The progress in the development of the chemical sensors and micro analytical systems based on metal oxide quasi 1D (q1DMOX) and 2D (q2DMOX) materials will be reviewed. The design evolution of the sensing elements from random nanowire network and single 2D sheets to ultimately small single nanowire devices will be described. The performance, advantages, challenges and perspectives of such sensing systems will be analyzed.
The development of simple, inexpensive, power efficient, robust and yet sensitive nanodevices for real-time analysis of the ambient gas is currently an imperative for environmental monitoring, bio-medical applications, food industry, and homeland security. Selectivity of these sensors remains to be a challenging task. One of the approaches to resolve this issue was based on mimicking the mammalian olfactory system, which is often referred to as the “electronic nose” (E-nose).

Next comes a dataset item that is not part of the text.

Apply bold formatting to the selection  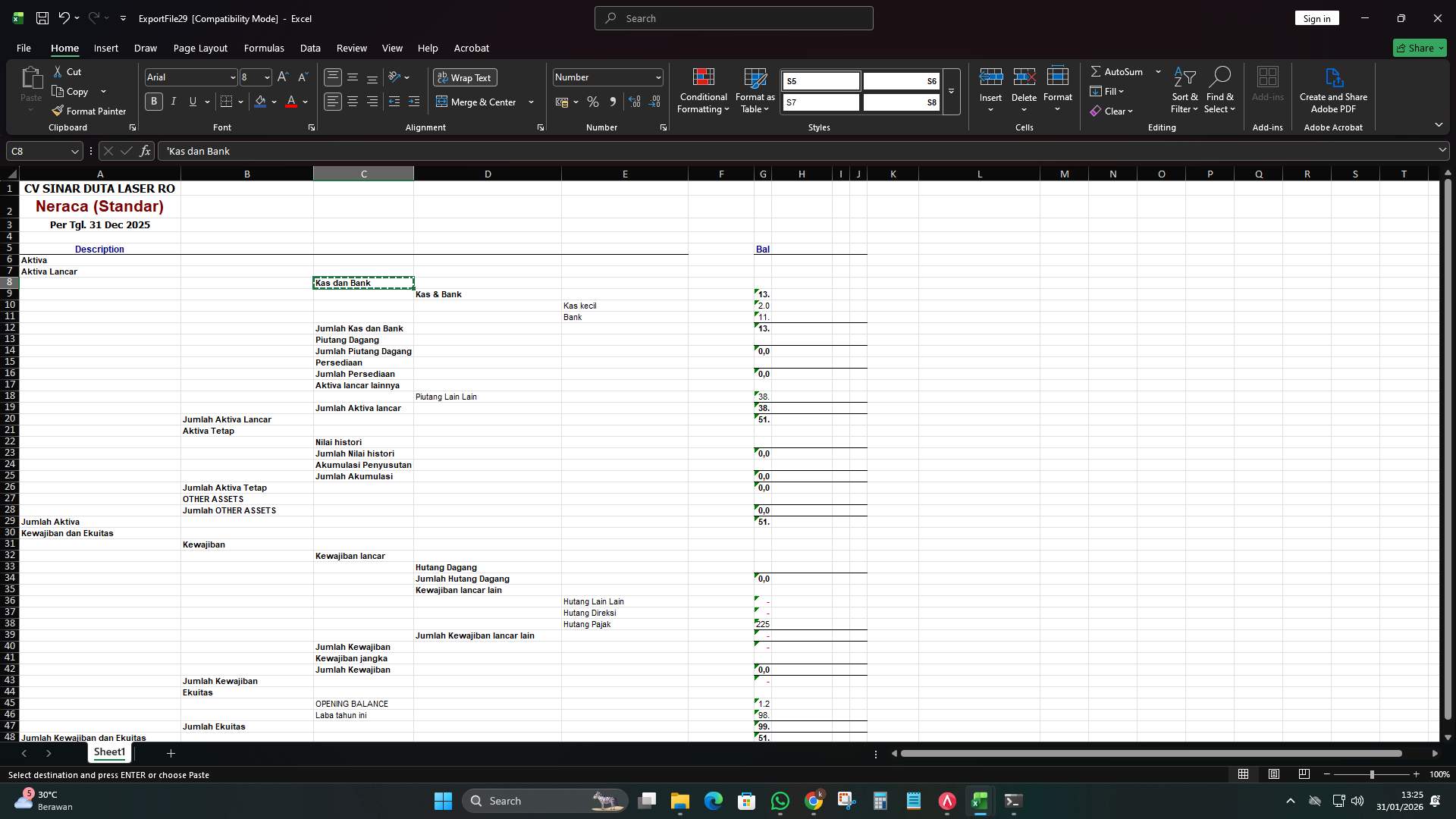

The recent nanotechnology advancements allow the fabrication of the E-noses in the size domain where miniaturization of the “classical” thin film micro analytical systems encounters principal limitations. The evolution of the sensors and electronic noses include: single nanowire sensors, analytical systems-based distributed nanowire sensors and integrated sensors based on nanowire networks and, finally, the simplest and yet fully functioning E-nose made of an individual single-crystal metal oxide quasi-1D nanostructure.
The designs, fabrication protocols and performance of these three generations of NW e-noses will be comparatively described in this talk. Novel emerging 2D materials and their potential for gas sensorics will be discussed.